ComparativeGenomicsToolkit / hal

Hierarchical Alignment Format
Other
164 stars 39 forks source link

hal2mafMP.py speed issue #218

Open pskvins opened 3 years ago

pskvins commented 3 years ago

Hello,

I'm currently trying to convert two Hal files (241-way mammalian alignment update (V2), 363-way avian alignment) from https://cglgenomics.ucsc.edu/data/cactus/ to Mac file with hal2mafMP.py, but I got into the problem where the program is too slow even with setting --numProc 92.

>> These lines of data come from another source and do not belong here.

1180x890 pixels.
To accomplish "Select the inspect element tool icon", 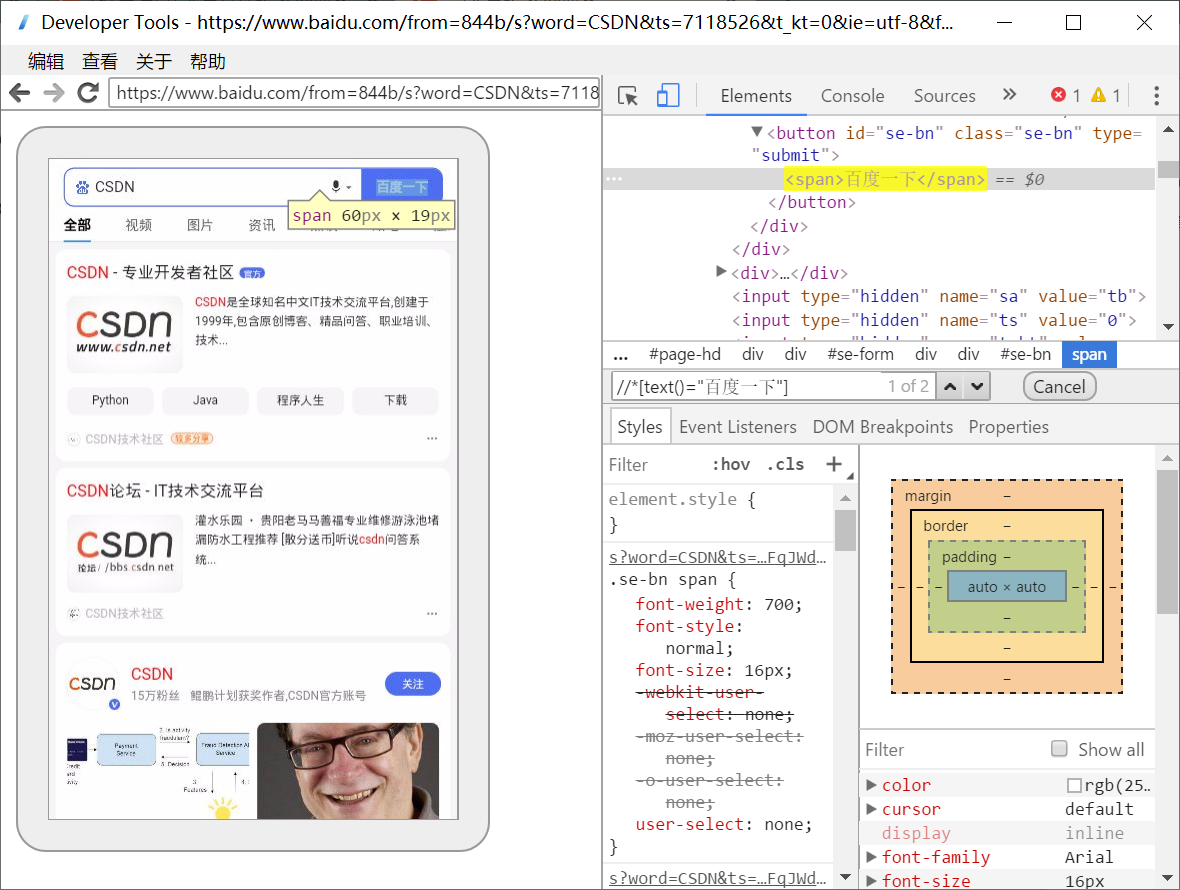I will (x=627, y=94).
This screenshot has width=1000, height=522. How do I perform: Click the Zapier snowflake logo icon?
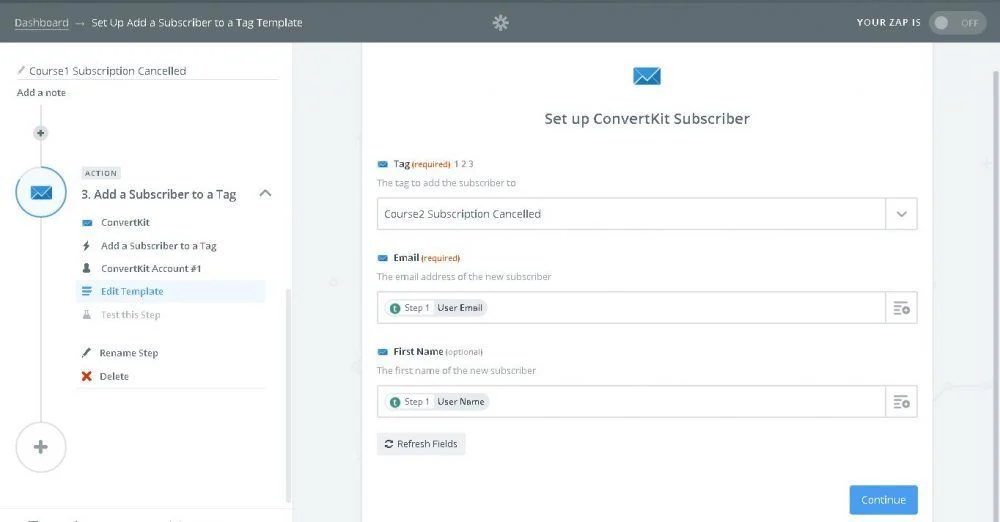pyautogui.click(x=500, y=22)

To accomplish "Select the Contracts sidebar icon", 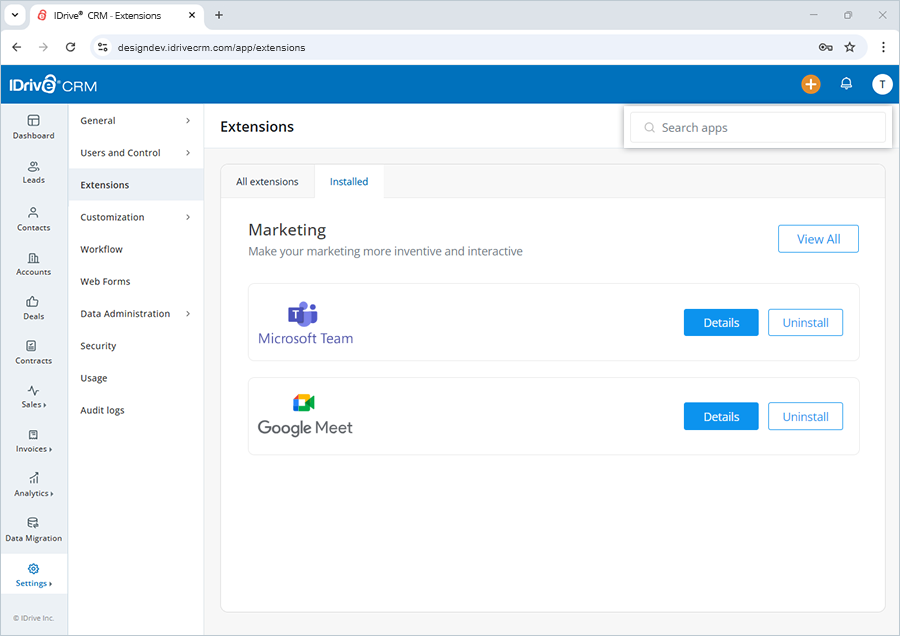I will 33,353.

I used the command srun -c 48 -t 40-0 hal2mafMP.py /big/sukhwan/363-avian-2020.hal.1 /big/sukhwan/363_avian/53birds.maf --numProc 96 --splitBySequence --smallSize 10000000000 --targetGenomes Gallus_gallus,Coturnix_japonica,Meleagris_gallopavo,Tyto_alba,Buceros_rhinoceros,Anas_platyrhynchos,Apaloderma_vittatum,Calypte_anna,Cuculus_canorus,Charadrius_vociferus,Fulmarus_glacialis,Tauraco_erythrolophus,Opisthocomus_hoazin,Phoenicopterus_ruber,Columba_livia,Leptosomus_discolor,Merops_nubicus,Pelecanus_crispus,Phalacrocorax_carbo,Phaethon_lepturus,Pterocles_gutturalis,Nipponia_nippon,Egretta_garzetta,Pygoscelis_adeliae,Aptenodytes_forsteri,Cariama_cristata,Mesitornis_unicolor,Eurypyga_helias,Balearica_regulorum,Chlamydotis_macqueenii,Falco_cherrug,Falco_peregrinus,Aquila_chrysaetos,Haliaeetus_albicilla,Haliaeetus_leucocephalus,Corvus_brachyrhynchos,Corvus_cornix,Acanthisitta_chloris,Ficedula_albicollis,Serinus_canaria,Zonotrichia_albicollis,Geospiza_fortis,Taeniopygia_guttata,Pseudopodoces_humilis,Gavia_stellata,Antrostomus_carolinensis,Melopsittacus_undulatus,Colius_striatus,Picoides_pubescens,Struthio_camelus,Tinamus_guttatus I put --splitBySequence --smallSize 10000000000 to prevent issue about --numProc which I find from https://github.com/ComparativeGenomicsToolkit/hal/issues/195 this issue.

I calculated the time that the program would take to produce the result be about 36 days if I run srun -c 48 -t 40-0 hal2mafMP.py /big/sukhwan/363-avian-2020.hal.1 /big/sukhwan/363_avian/53birds.maf --numProc 96 --splitBySequence --smallSize 10000000000, assuming the result maf file will be 6TB (producing about 1.2 GB / 10 min).

Do you know any solutions to solve this speed issue? I would appreciate it if you can help me.